John Zhang was largely unknown outside a small Chinese-language media circle in Australia before his name landed on the front pages of our newspapers on June 26. 

Reports of the Federal Police raid on NSW parliamentarian Shaoquett Moselmane’s office noted that Zhang, a part-time staffer in that office, participated in a propaganda training course in China and helped to translate Moselmane’s speeches into Chinese.

What’s the problem?

Under Australian law, Zhang is perfectly entitled to participate in foreign government training courses and to translate or speak and write as he pleases. So is Shaoquett Moselmane.

Many countries offer familiarisation tours for foreign journalists and opinion leaders in the hope of securing their understanding and support. Australian journalists have taken advantage of opportunities to visit Washington and Tel Aviv as well as Shanghai and Beijing.

Participating in Chinese communist party propaganda training exercises is not a crime.

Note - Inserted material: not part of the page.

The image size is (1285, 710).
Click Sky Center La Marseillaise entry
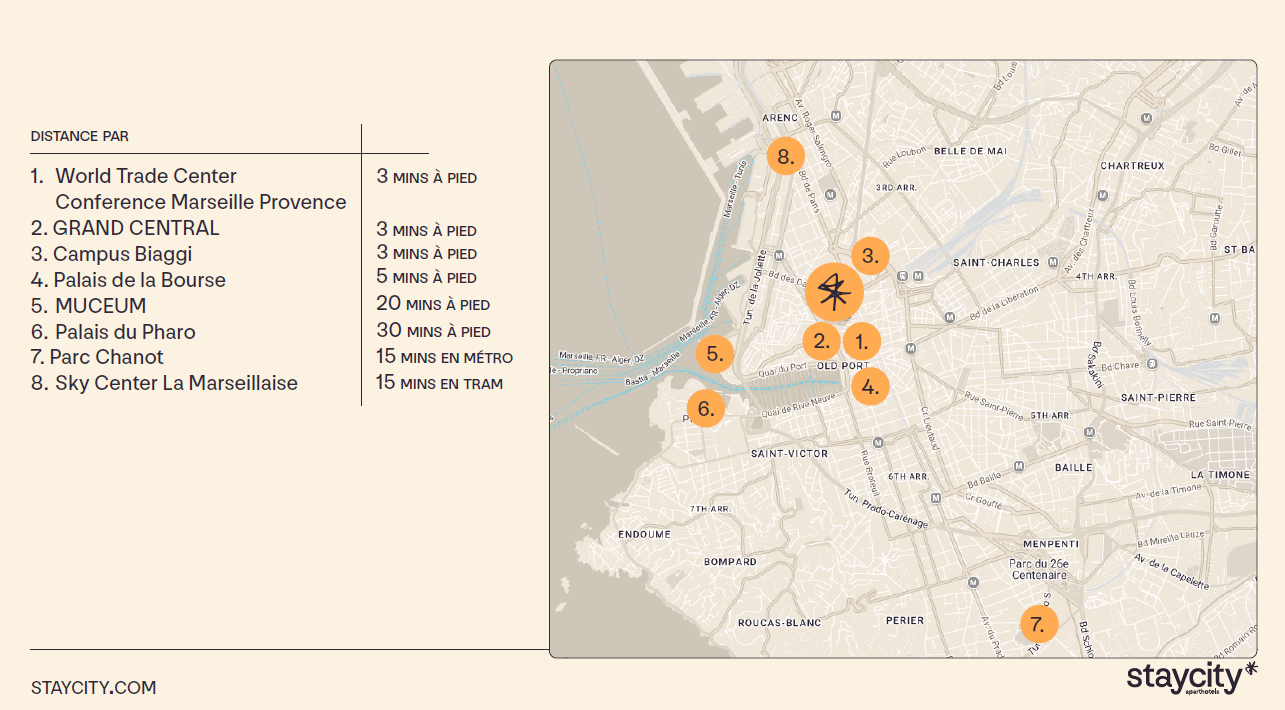[175, 383]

In fact, well over 100 Chinese-Australian media workers, corporate communications personnel, political party staffers and people involved in Chinese-Australian community affairs have taken part in propaganda training forums in China over the years.

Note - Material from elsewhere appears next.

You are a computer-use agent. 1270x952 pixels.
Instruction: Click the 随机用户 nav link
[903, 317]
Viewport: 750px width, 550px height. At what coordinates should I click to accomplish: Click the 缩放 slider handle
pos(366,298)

These include taxpayer-funded Chinese language media staff of SBS and the ABC, as well as operators of small private media enterprises.

In China they are hosted and trained by the United Front Work Department, a top-level communist party agency responsible for ensuring the loyalty of the Chinese diaspora to Beijing, irrespective of country of citizenship. They are trained to “tell China’s story well” back in their countries of residence.

John Zhang participated in more than one of these biennial propaganda training workshops, known as Global Chinese-Language Media Forums. He was honoured with an award for his media work in Australia “countering negative reporting about people of Chinese descent in the Western media” at the ninth biennial workshop in Fuzhou. More recently, he took part in the tenth meeting in Shijiazhuang in October 2019.

Training programs of this kind have a demonstrable impact on those who take part. One journalist who participated in an earlier program later recorded the lessons he learned on his Australian newspaper blog (my translation):

“We are of course a minority in our country of residence but still we have this advantage, that our million strong can vote in elections. This is not something to be taken lightly. We can forge a unified voice through public opinion targeted at community organisations and overseas Chinese leaders, and promote our unified voice to government and to local parliamentarians, and in this way achieve our aims.”

Many Chinese Australians find Beijing’s presumption that it can mobilise their votes at will highly offensive. Other Australians find it alarming. China’s Ministry of Foreign Affairs categorically denies it. But the intent is there.

In 2017, Primrose Riordan reported that China’s security czar, Meng Jianzhu, alerted the Labor opposition to the electoral risks of failing to support Beijing’s position on a bilateral extradition treaty. Meng implied that if Labor did not fall into line, Beijing would tell the Chinese-Australian community that Labor failed to value Australia’s relationship with China, presumably through its trained media agents around Australia.

On the Coalition side, after it became clear that the government would not tolerate Beijing’s local interference operations, China appears to have mobilised its networks to campaign against the government in the Bennelong byelection.

Even so, advocating for policies in support of a foreign government is entirely within Australian law — the 2018 Foreign Interference Transparency Scheme (FITS) only obliges people and institutions that try to exercise foreign influence in Australian electoral politics to register under the scheme.

As I read it, people who have accepted United Front hospitality and taken courses five, 10, 15 or 20 years ago are probably not obliged to register under FITS, even if they agitate on behalf of China’s government policies.

But anyone participating after 2018 who works for a political party or in an electoral office, or tries to sway voters in elections, can still speak, write, and publish as they please — although they are now obliged by law to declare on whose behalf they have been taught and in many cases funded to advocate.